▸ Task
Reproduce each record below in full, word for word, without images.

▸ Task input

BEGIN

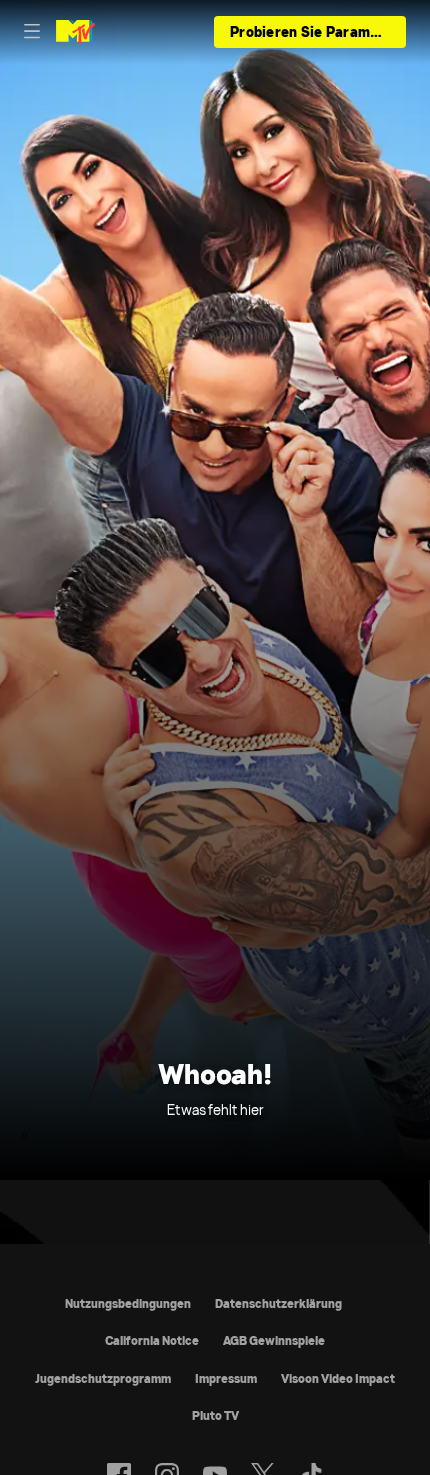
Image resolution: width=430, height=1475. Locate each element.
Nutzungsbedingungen (128, 1303)
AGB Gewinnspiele (274, 1340)
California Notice (152, 1340)
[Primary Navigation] (32, 32)
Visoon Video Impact (338, 1378)
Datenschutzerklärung (278, 1303)
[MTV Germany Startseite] (75, 32)
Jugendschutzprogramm (103, 1378)
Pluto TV (215, 1415)
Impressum (226, 1378)
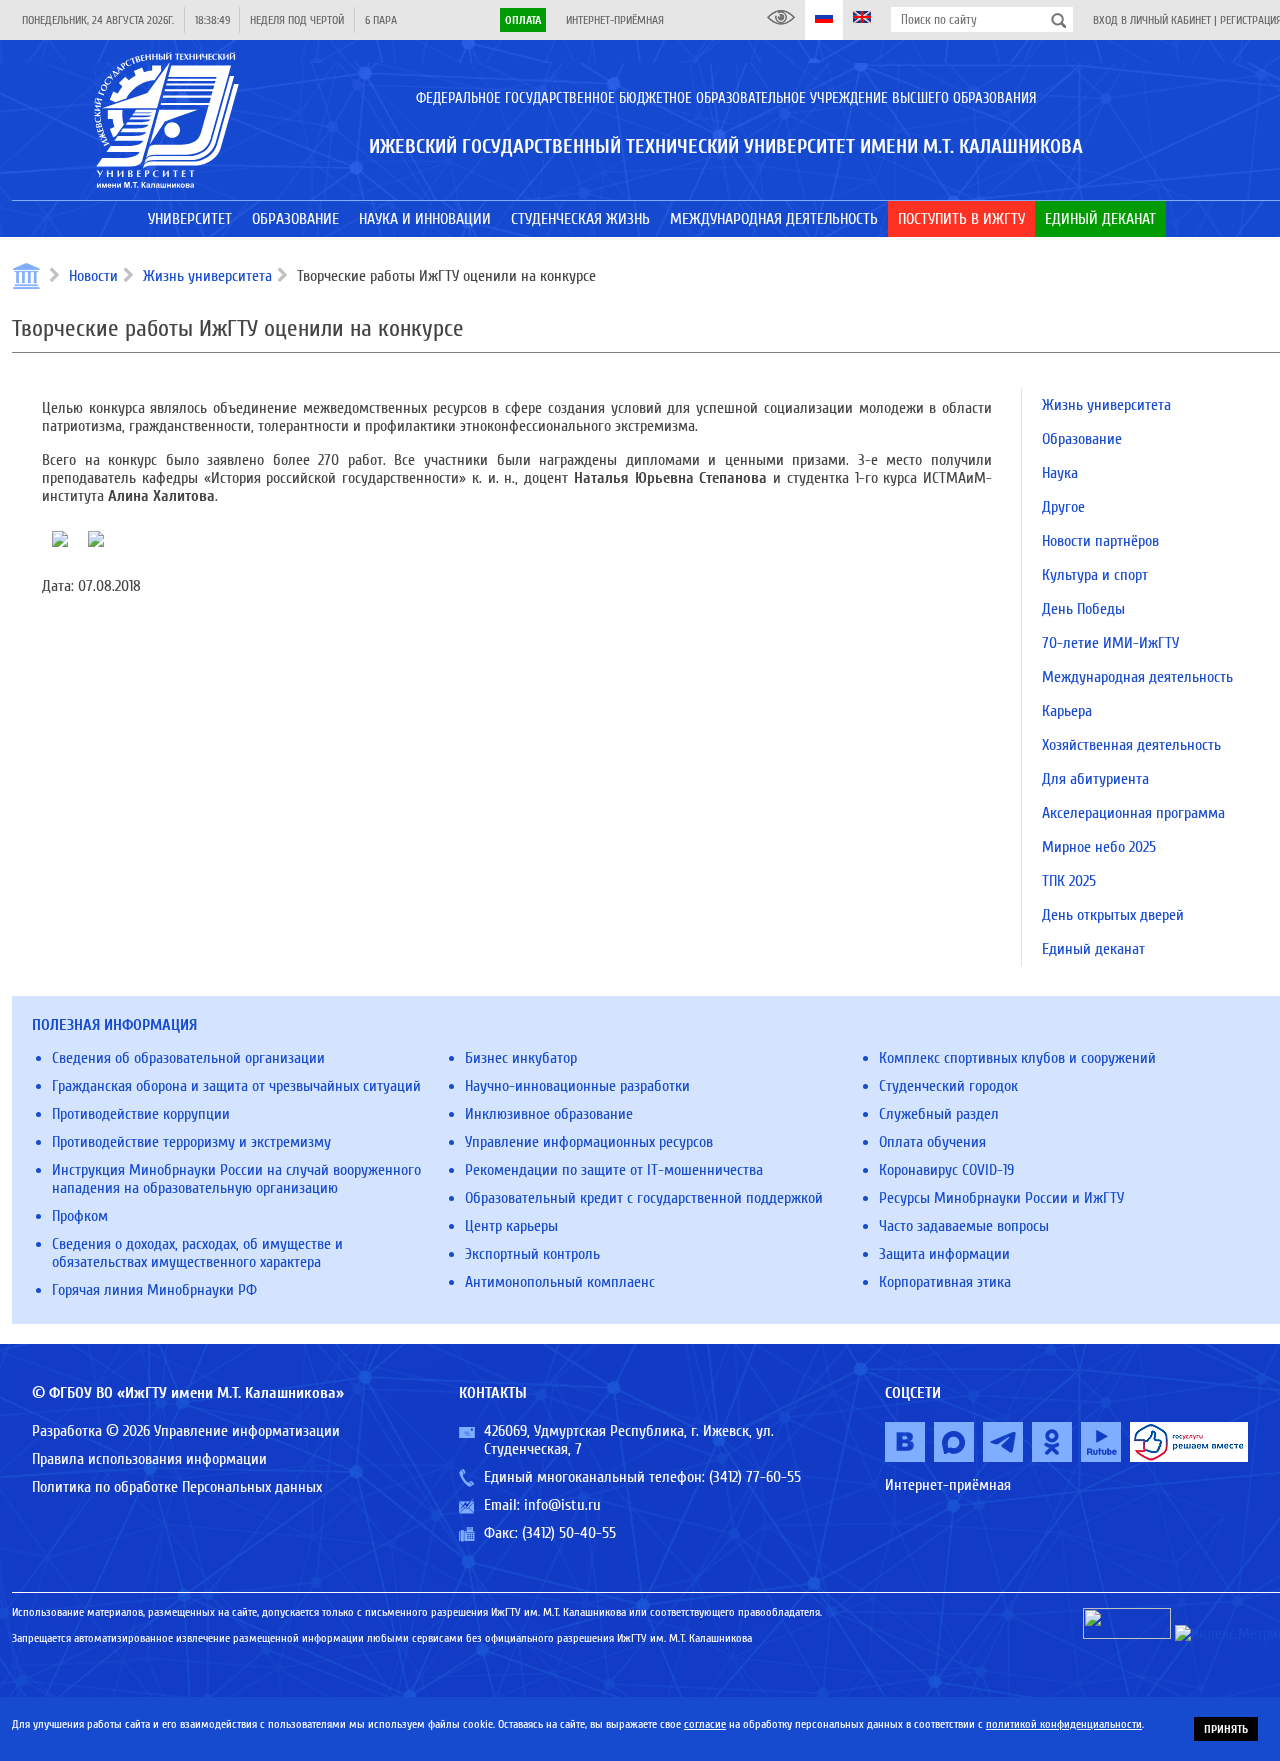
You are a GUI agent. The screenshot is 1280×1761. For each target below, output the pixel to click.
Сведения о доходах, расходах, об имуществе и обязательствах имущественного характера (197, 1253)
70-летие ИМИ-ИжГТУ (1110, 643)
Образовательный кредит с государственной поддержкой (644, 1198)
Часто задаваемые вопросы (964, 1226)
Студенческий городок (948, 1086)
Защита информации (944, 1254)
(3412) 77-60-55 (755, 1477)
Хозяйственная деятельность (1131, 745)
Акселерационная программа (1133, 813)
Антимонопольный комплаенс (560, 1282)
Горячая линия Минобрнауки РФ (154, 1290)
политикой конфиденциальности (1064, 1724)
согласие (705, 1724)
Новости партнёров (1100, 541)
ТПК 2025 (1069, 881)
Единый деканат (1093, 949)
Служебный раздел (939, 1114)
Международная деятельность (1137, 677)
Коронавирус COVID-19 (946, 1170)
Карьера (1067, 711)
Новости (93, 276)
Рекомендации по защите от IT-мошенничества (614, 1170)
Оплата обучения (932, 1142)
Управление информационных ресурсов (589, 1142)
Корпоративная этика (945, 1282)
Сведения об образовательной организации (188, 1058)
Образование (1082, 439)
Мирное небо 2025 (1099, 847)
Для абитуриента (1095, 779)
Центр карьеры (511, 1226)
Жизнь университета (207, 276)
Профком (80, 1216)
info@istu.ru (562, 1505)
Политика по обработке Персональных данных (177, 1487)
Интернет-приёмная (615, 20)
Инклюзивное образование (549, 1114)
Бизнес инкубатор (521, 1058)
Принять (1226, 1729)
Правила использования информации (149, 1459)
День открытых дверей (1113, 915)
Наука (1060, 473)
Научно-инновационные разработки (577, 1086)
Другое (1063, 507)
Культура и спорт (1095, 575)
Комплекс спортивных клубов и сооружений (1017, 1058)
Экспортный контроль (532, 1254)
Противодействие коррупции (141, 1114)
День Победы (1083, 609)
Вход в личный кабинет (1152, 20)
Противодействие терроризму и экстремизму (191, 1142)
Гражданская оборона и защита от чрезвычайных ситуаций (236, 1086)
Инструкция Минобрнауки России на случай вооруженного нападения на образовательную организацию (236, 1179)
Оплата (523, 20)
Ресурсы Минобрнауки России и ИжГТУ (1001, 1198)
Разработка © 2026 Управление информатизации (186, 1431)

END

▸ Answer to this problem
Image resolution: width=430, height=1475. Locate each element.
Nutzungsbedingungen (128, 1303)
AGB Gewinnspiele (274, 1340)
California Notice (152, 1340)
[Primary Navigation] (32, 32)
Visoon Video Impact (338, 1378)
Datenschutzerklärung (278, 1303)
[MTV Germany Startseite] (75, 32)
Jugendschutzprogramm (103, 1378)
Pluto TV (215, 1415)
Impressum (226, 1378)
You are a GUI agent. The screenshot is 1280×1761. For each target below, output the pixel to click.
Сведения о доходах, расходах, об имуществе и обязательствах имущественного характера (197, 1253)
70-летие ИМИ-ИжГТУ (1110, 643)
Образовательный кредит с государственной поддержкой (644, 1198)
Часто задаваемые вопросы (964, 1226)
Студенческий городок (948, 1086)
Защита информации (944, 1254)
(3412) 77-60-55 (755, 1477)
Хозяйственная деятельность (1131, 745)
Акселерационная программа (1133, 813)
Антимонопольный комплаенс (560, 1282)
Горячая линия Минобрнауки РФ (154, 1290)
политикой конфиденциальности (1064, 1724)
согласие (705, 1724)
Новости партнёров (1100, 541)
ТПК 2025 (1069, 881)
Единый деканат (1093, 949)
Служебный раздел (939, 1114)
Международная деятельность (1137, 677)
Коронавирус COVID-19 (946, 1170)
Карьера (1067, 711)
Новости (93, 276)
Рекомендации по защите от IT-мошенничества (614, 1170)
Оплата обучения (932, 1142)
Управление информационных ресурсов (589, 1142)
Корпоративная этика (945, 1282)
Сведения об образовательной организации (188, 1058)
Образование (1082, 439)
Мирное небо 2025 (1099, 847)
Для абитуриента (1095, 779)
Центр карьеры (511, 1226)
Жизнь университета (207, 276)
Профком (80, 1216)
info@istu.ru (562, 1505)
Политика по обработке Персональных данных (177, 1487)
Интернет-приёмная (615, 20)
Инклюзивное образование (549, 1114)
Бизнес инкубатор (521, 1058)
Принять (1226, 1729)
Правила использования информации (149, 1459)
День открытых дверей (1113, 915)
Наука (1060, 473)
Научно-инновационные разработки (577, 1086)
Другое (1063, 507)
Культура и спорт (1095, 575)
Комплекс спортивных клубов и сооружений (1017, 1058)
Экспортный контроль (532, 1254)
Противодействие коррупции (141, 1114)
День Победы (1083, 609)
Вход в личный кабинет (1152, 20)
Противодействие терроризму и экстремизму (191, 1142)
Гражданская оборона и защита от чрезвычайных ситуаций (236, 1086)
Инструкция Минобрнауки России на случай вооруженного нападения на образовательную организацию (236, 1179)
Оплата (523, 20)
Ресурсы Минобрнауки России и ИжГТУ (1001, 1198)
Разработка © 2026 Управление информатизации (186, 1431)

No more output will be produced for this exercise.